Master's programme is connected to the industry and will offer experience in the Estonian Energy Company already during the studies.

The main aim of the curriculum is to educate engineers able to solve or minimize problems connected first of all with the utilization but also with the conversion, transportation and storage of energy. The curriculum provides education in alternative energy materials science and engineering at MSc level with a strong technology component.

The curriculum offers an integrated approach towards current and long term materials and energetics issues, focusing on technologies and concepts in sustainable development of industrial production and use of energy.

The courses will be taught both, in Tallinn University of Technology and University of Tartu in compact courses integrating lectures, laboratory and theoretical classes blocked to just several days duration enabling also the integration of foreign visiting students.

Energy is becoming more and more a major cost factor for all the players in the energy business due to increased worldwide consumption on the one hand and on the other hand a need to restrict the production of greenhouse gases.
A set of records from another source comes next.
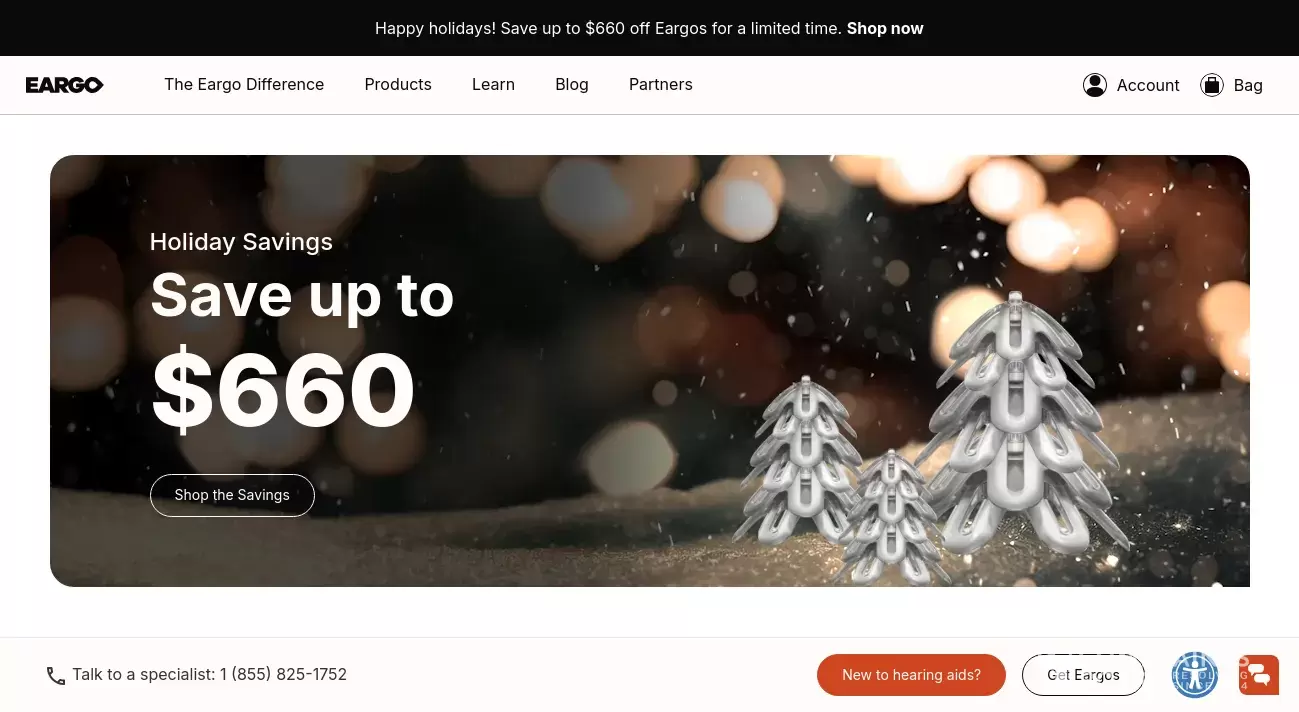Select the New to hearing aids? button

[x=911, y=675]
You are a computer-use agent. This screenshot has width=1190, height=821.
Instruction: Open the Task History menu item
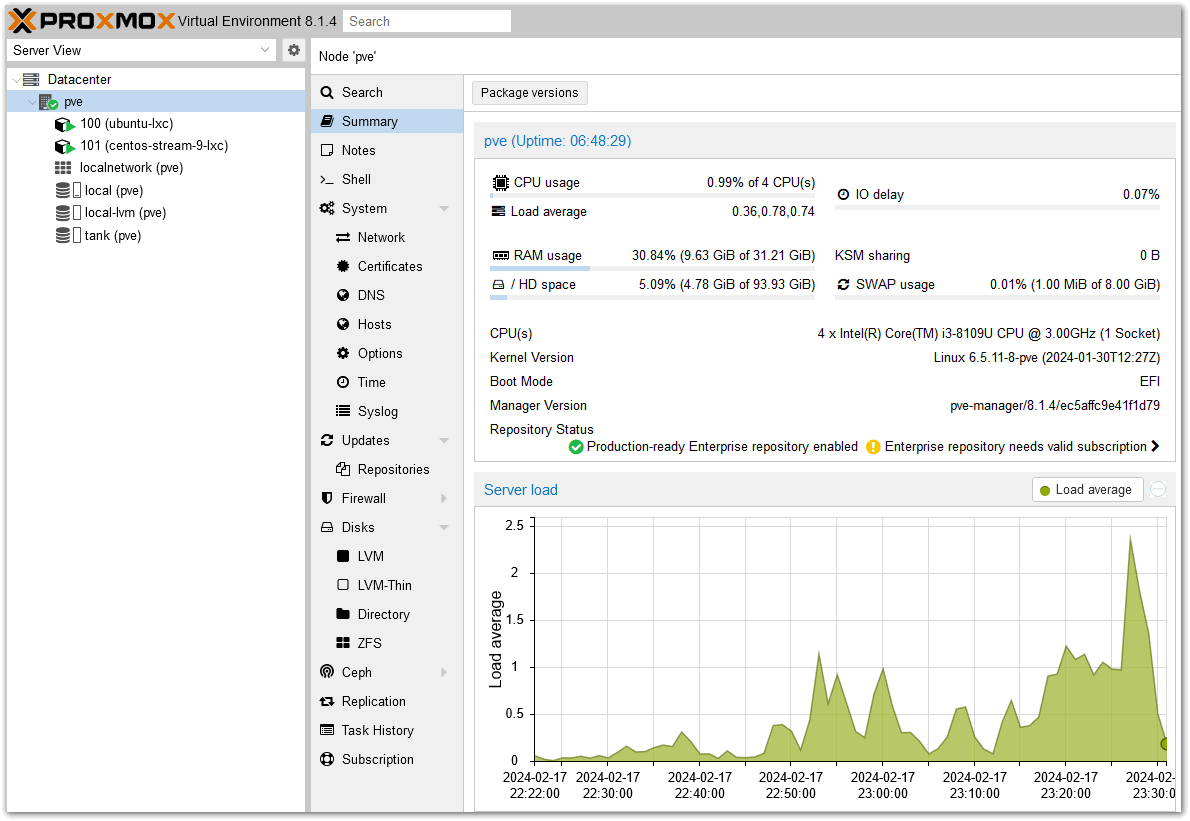click(377, 731)
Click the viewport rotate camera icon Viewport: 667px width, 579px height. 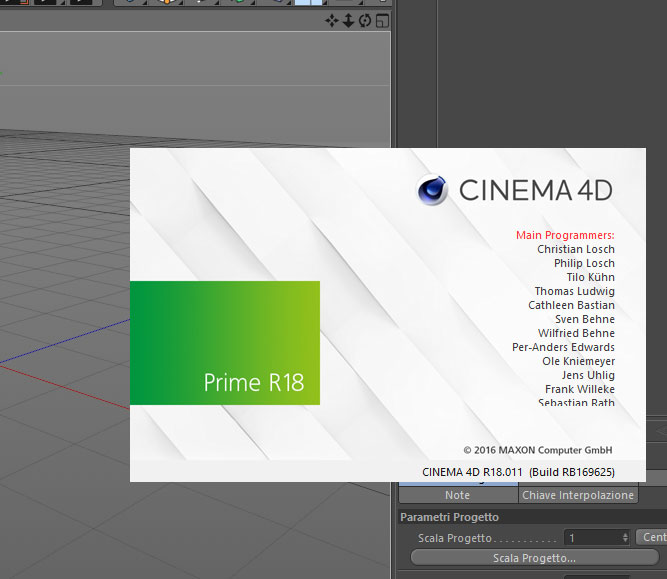[365, 20]
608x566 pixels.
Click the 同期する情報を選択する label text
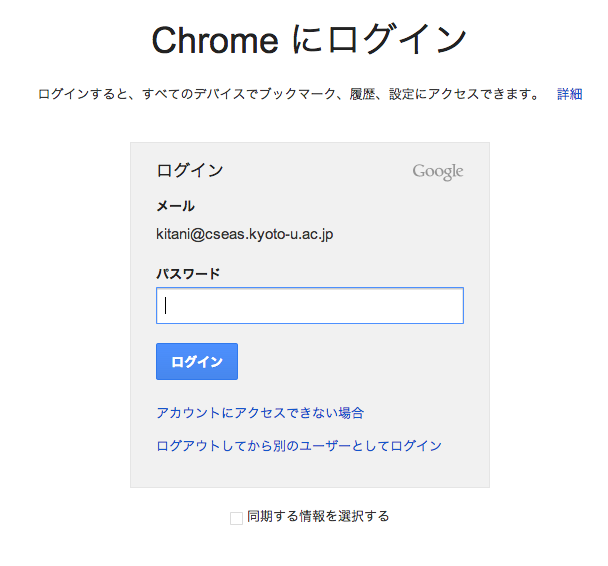point(318,516)
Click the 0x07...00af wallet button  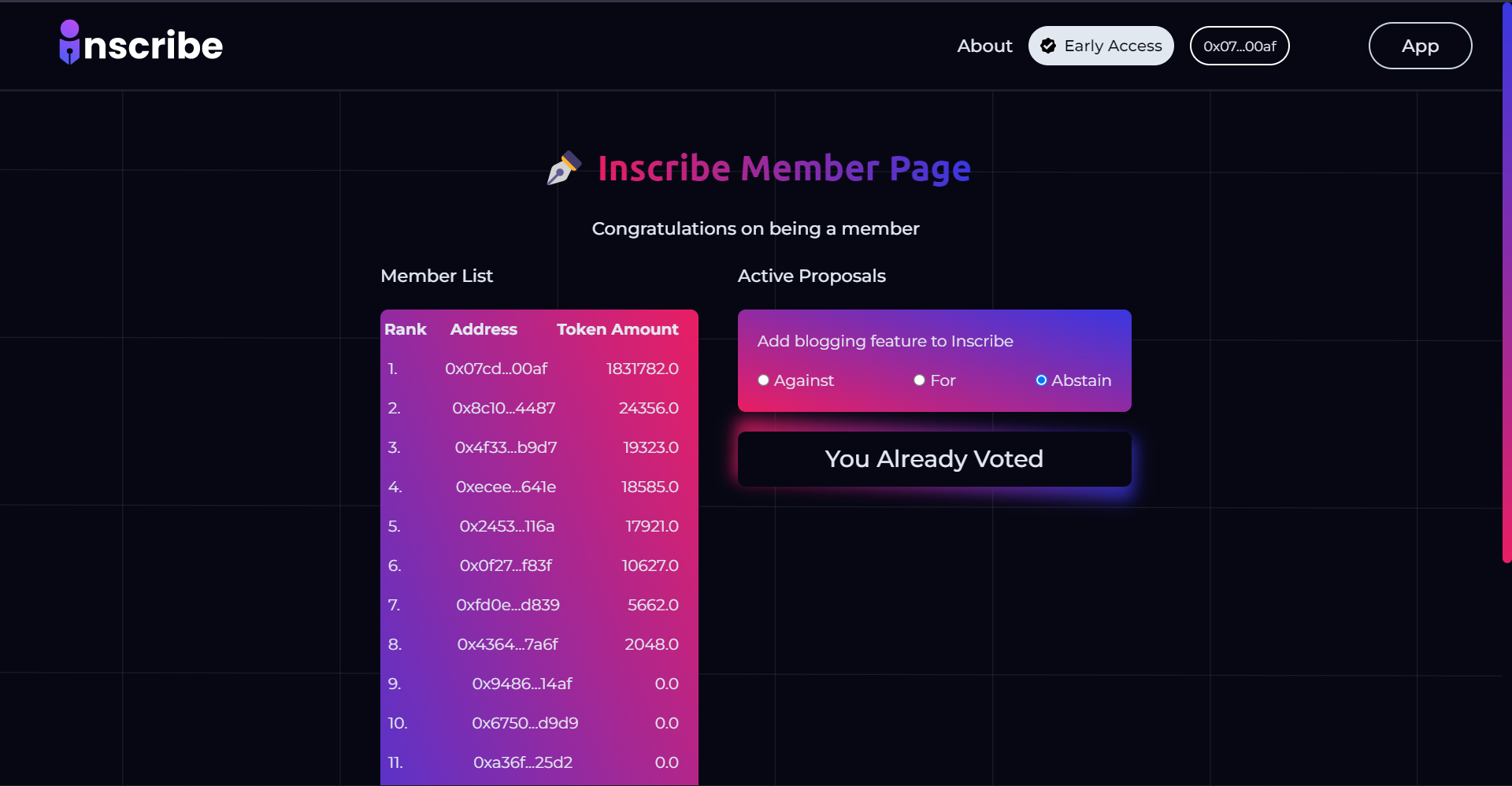click(x=1240, y=46)
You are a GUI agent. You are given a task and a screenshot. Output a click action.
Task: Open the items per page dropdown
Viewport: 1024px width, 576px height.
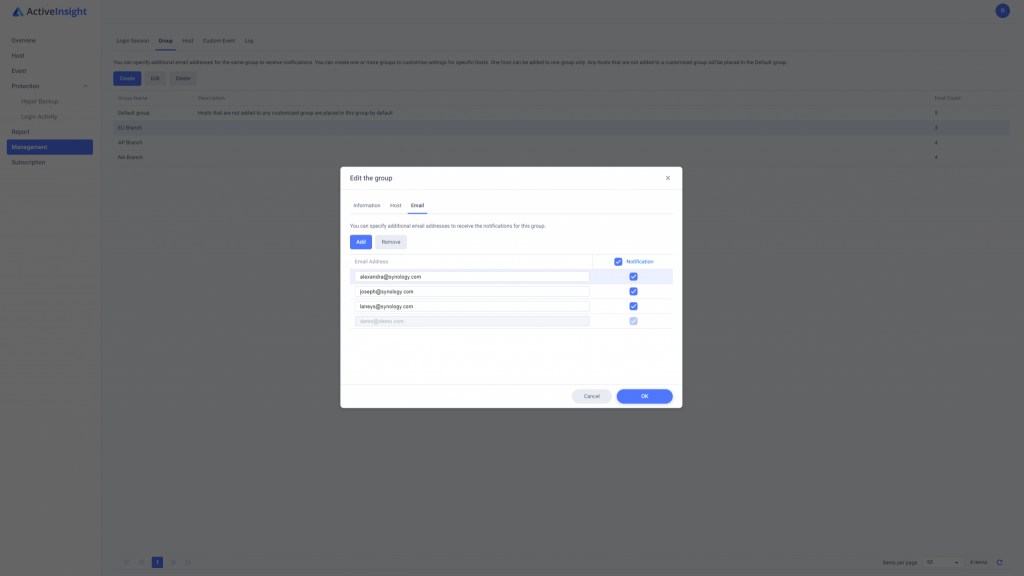click(x=942, y=562)
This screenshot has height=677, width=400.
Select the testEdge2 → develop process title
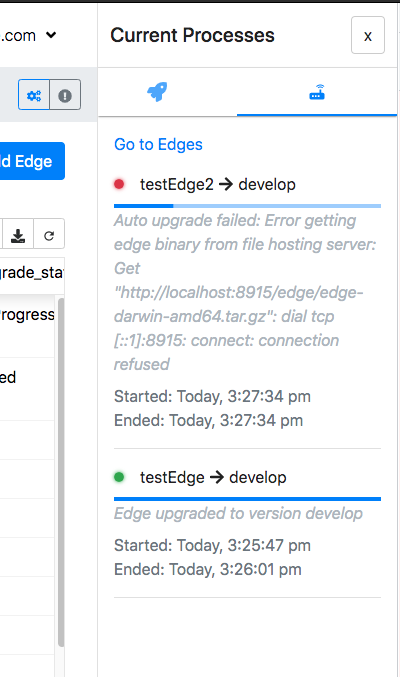coord(218,184)
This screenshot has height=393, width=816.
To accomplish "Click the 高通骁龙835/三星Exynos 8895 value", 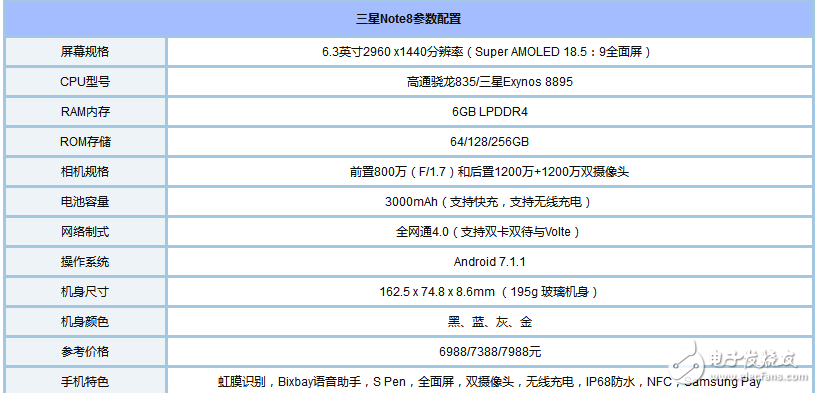I will (489, 82).
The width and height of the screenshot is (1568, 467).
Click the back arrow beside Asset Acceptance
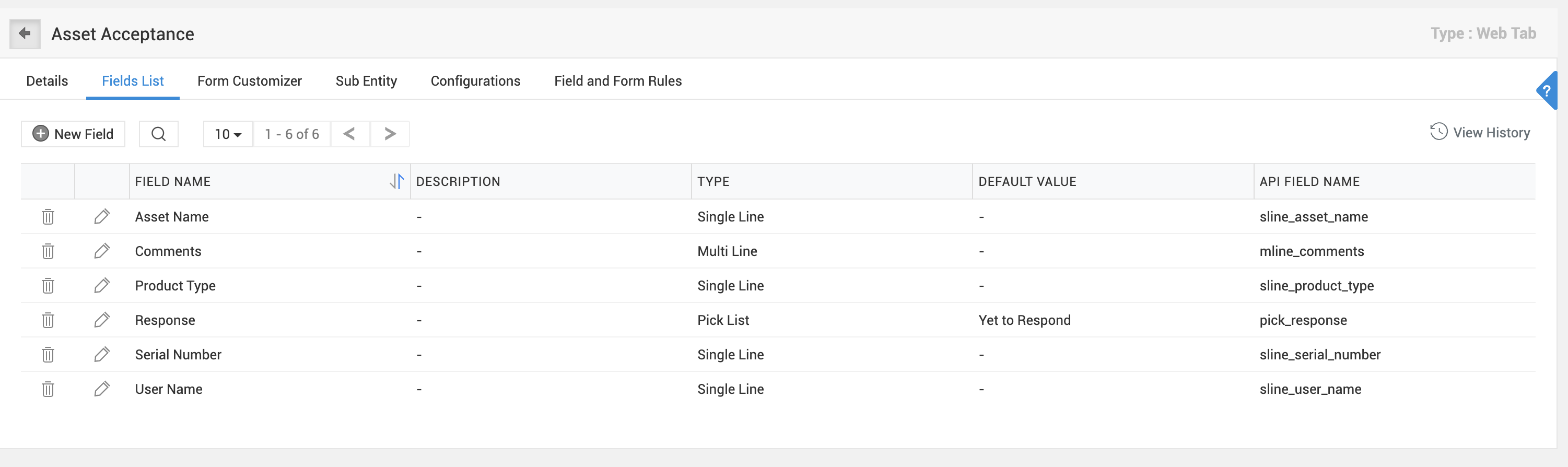point(25,33)
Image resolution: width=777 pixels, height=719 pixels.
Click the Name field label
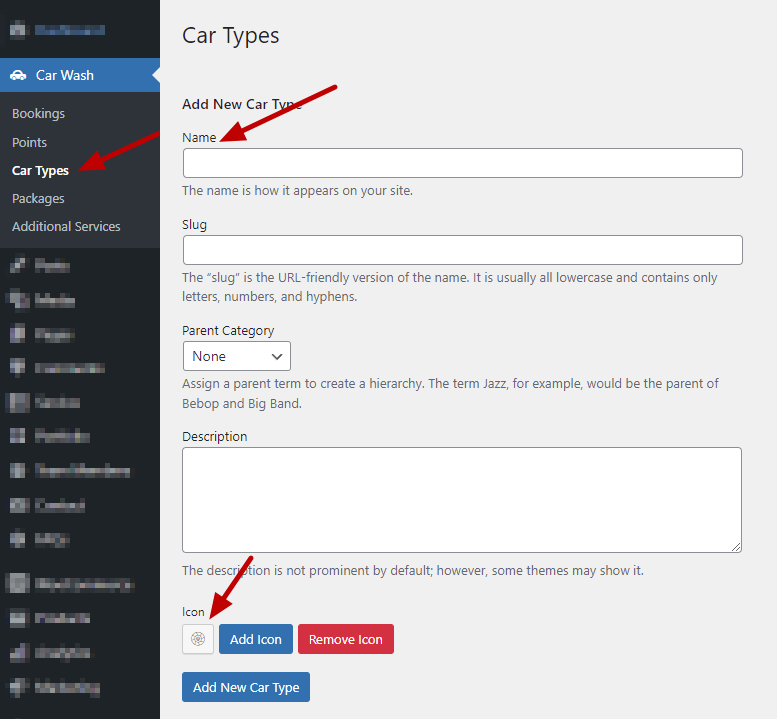tap(199, 137)
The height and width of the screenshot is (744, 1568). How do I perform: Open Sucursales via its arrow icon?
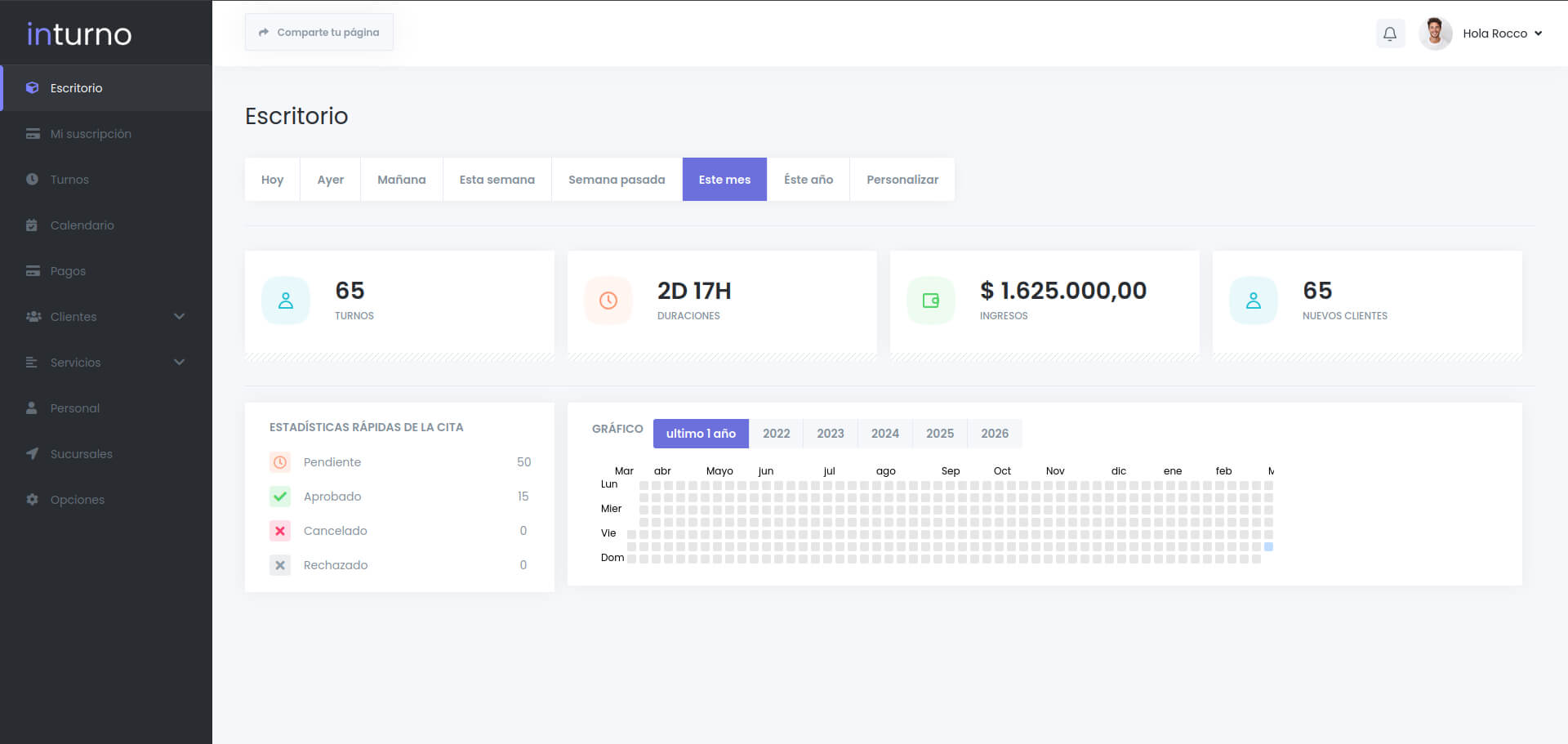pyautogui.click(x=32, y=454)
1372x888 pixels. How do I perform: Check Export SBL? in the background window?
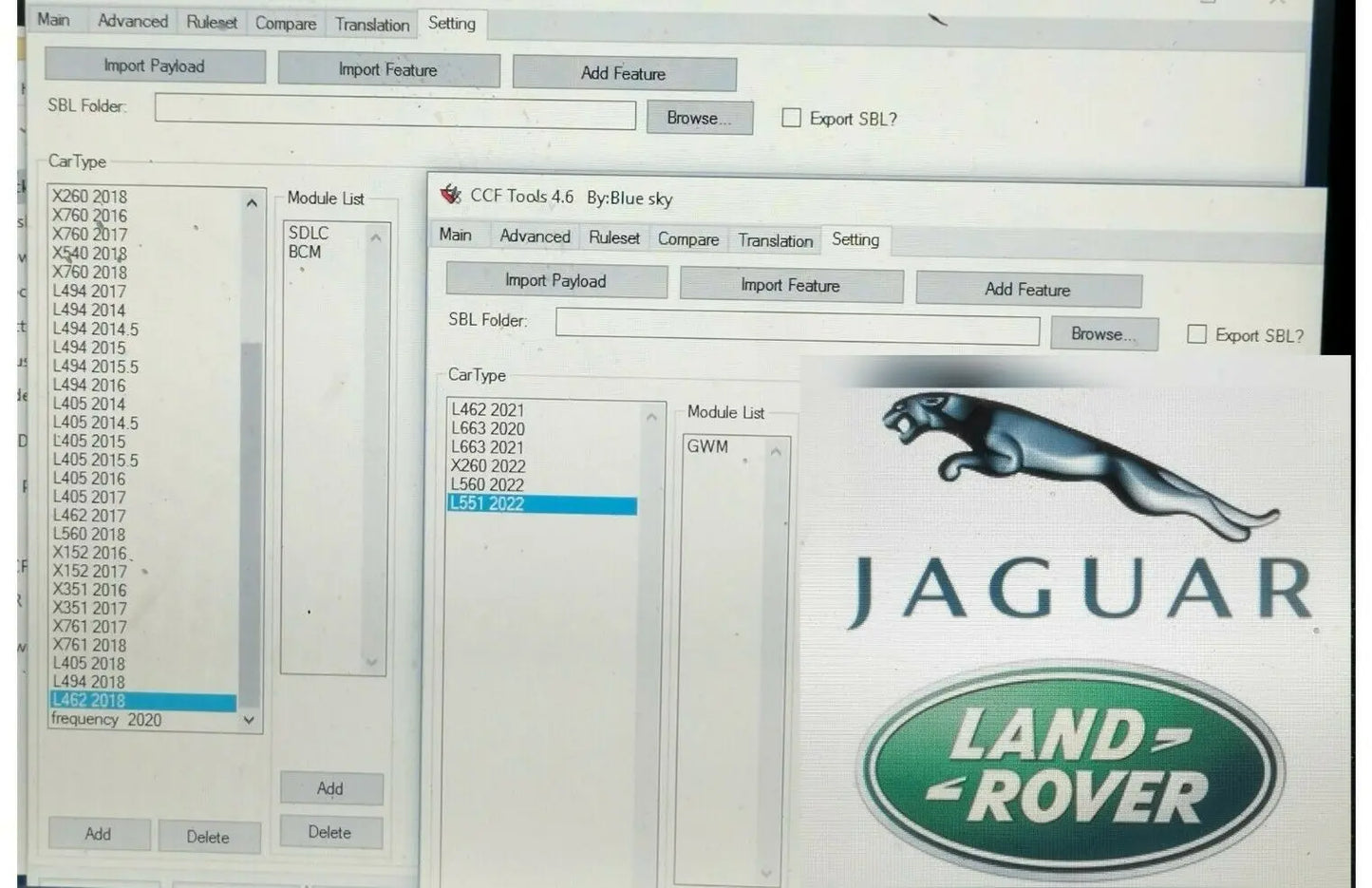(x=791, y=116)
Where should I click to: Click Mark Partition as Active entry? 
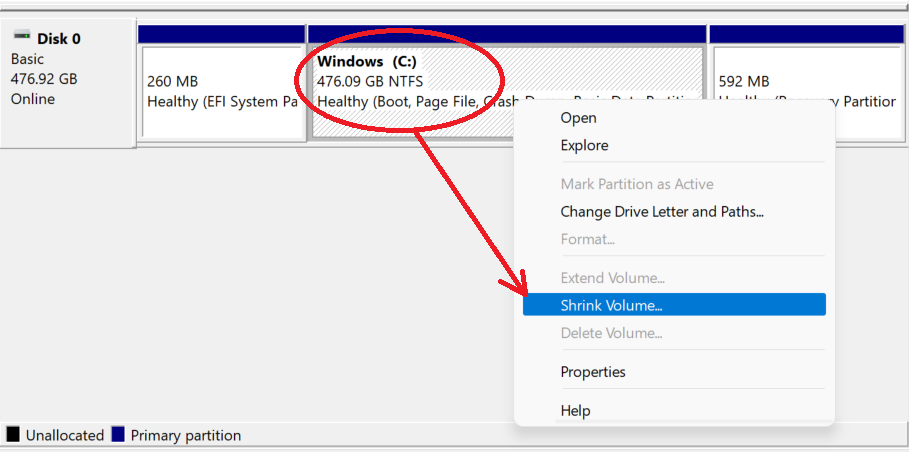click(x=636, y=184)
By 2030, the world's energy needs are expected to be 50% greater than today. Nowadays, much of this energy comes from non-renewable sources, such as fossil fuels- coal, oil and gas. These fuels are being used faster rate than they are produced and may be unavailable for future generations. At the same time, there is a need for a 25% reduction in greenhouse gas emissions by 2050 to avoid serious changes in the Earth's climate system.

In 2009 Tallinn University of Technology launched in cooperation with University of Tartu a joint master programme „Materials and Processes of Sustainable Energetics“ which teaches different sustainable energy methods.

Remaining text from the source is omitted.